# Directions for this task
Your output should contain every record, unchanged.

########

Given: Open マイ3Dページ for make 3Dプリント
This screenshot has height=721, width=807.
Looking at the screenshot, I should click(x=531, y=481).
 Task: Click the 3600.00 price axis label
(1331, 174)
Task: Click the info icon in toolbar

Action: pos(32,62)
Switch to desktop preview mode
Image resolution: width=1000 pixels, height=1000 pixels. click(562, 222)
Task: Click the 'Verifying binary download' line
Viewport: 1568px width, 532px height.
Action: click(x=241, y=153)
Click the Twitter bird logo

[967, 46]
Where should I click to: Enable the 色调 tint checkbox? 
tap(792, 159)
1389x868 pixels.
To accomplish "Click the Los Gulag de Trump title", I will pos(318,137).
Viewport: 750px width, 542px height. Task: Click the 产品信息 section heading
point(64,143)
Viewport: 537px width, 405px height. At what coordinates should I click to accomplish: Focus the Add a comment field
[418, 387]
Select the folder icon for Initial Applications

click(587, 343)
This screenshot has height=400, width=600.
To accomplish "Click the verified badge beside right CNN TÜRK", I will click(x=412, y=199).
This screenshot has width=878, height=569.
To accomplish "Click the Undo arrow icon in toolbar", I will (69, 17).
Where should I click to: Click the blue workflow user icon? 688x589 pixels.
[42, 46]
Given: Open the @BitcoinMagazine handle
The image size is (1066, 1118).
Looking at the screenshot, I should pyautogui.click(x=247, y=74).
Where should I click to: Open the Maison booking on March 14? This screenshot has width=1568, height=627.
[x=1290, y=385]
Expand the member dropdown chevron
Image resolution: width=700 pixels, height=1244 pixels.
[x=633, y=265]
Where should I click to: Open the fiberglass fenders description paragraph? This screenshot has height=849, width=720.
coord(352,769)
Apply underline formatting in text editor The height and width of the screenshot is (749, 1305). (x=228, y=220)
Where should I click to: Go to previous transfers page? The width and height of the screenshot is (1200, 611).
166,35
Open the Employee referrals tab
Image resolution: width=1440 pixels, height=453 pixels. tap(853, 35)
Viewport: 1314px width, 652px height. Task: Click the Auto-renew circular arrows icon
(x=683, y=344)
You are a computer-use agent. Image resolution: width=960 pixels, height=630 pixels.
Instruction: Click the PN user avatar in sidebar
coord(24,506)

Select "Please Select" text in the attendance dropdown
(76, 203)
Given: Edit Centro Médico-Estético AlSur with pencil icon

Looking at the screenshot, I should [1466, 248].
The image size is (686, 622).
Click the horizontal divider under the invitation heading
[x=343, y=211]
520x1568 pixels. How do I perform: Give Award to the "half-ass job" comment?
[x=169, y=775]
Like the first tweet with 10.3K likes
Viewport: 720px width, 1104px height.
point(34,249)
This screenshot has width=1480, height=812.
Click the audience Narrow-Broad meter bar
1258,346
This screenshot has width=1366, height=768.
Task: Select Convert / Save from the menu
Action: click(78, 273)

########

# Result of this exercise
Given: Open マイ3Dページ for make 3Dプリント
This screenshot has height=721, width=807.
Looking at the screenshot, I should click(x=531, y=481).
 Task: Click the 3600.00 price axis label
(1331, 174)
Task: Click the info icon in toolbar

Action: pos(32,62)
Switch to desktop preview mode
Image resolution: width=1000 pixels, height=1000 pixels. click(562, 222)
Task: Click the 'Verifying binary download' line
Viewport: 1568px width, 532px height.
Action: click(x=241, y=153)
Click the Twitter bird logo

[967, 46]
Where should I click to: Enable the 色调 tint checkbox? 
tap(792, 159)
1389x868 pixels.
To accomplish "Click the Los Gulag de Trump title", I will pos(318,137).
Viewport: 750px width, 542px height. Task: Click the 产品信息 section heading
point(64,143)
Viewport: 537px width, 405px height. At what coordinates should I click to accomplish: Focus the Add a comment field
[418, 387]
Select the folder icon for Initial Applications

click(587, 343)
This screenshot has height=400, width=600.
To accomplish "Click the verified badge beside right CNN TÜRK", I will click(x=412, y=199).
This screenshot has width=878, height=569.
To accomplish "Click the Undo arrow icon in toolbar", I will (69, 17).
Where should I click to: Click the blue workflow user icon? 688x589 pixels.
[42, 46]
Given: Open the @BitcoinMagazine handle
The image size is (1066, 1118).
Looking at the screenshot, I should pyautogui.click(x=247, y=74).
Where should I click to: Open the Maison booking on March 14? This screenshot has width=1568, height=627.
[x=1290, y=385]
Expand the member dropdown chevron
Image resolution: width=700 pixels, height=1244 pixels.
[x=633, y=265]
Where should I click to: Open the fiberglass fenders description paragraph? This screenshot has height=849, width=720.
coord(352,769)
Apply underline formatting in text editor The height and width of the screenshot is (749, 1305). (x=228, y=220)
Where should I click to: Go to previous transfers page? The width and height of the screenshot is (1200, 611).
166,35
Open the Employee referrals tab
Image resolution: width=1440 pixels, height=453 pixels. tap(853, 35)
Viewport: 1314px width, 652px height. Task: Click the Auto-renew circular arrows icon
(x=683, y=344)
You are a computer-use agent. Image resolution: width=960 pixels, height=630 pixels.
Instruction: Click the PN user avatar in sidebar
coord(24,506)

Select "Please Select" text in the attendance dropdown
(76, 203)
Given: Edit Centro Médico-Estético AlSur with pencil icon

Looking at the screenshot, I should [1466, 248].
The image size is (686, 622).
Click the horizontal divider under the invitation heading
[x=343, y=211]
520x1568 pixels. How do I perform: Give Award to the "half-ass job" comment?
[x=169, y=775]
Like the first tweet with 10.3K likes
Viewport: 720px width, 1104px height.
point(34,249)
This screenshot has width=1480, height=812.
Click the audience Narrow-Broad meter bar
1258,346
This screenshot has width=1366, height=768.
Task: Select Convert / Save from the menu
Action: click(78, 273)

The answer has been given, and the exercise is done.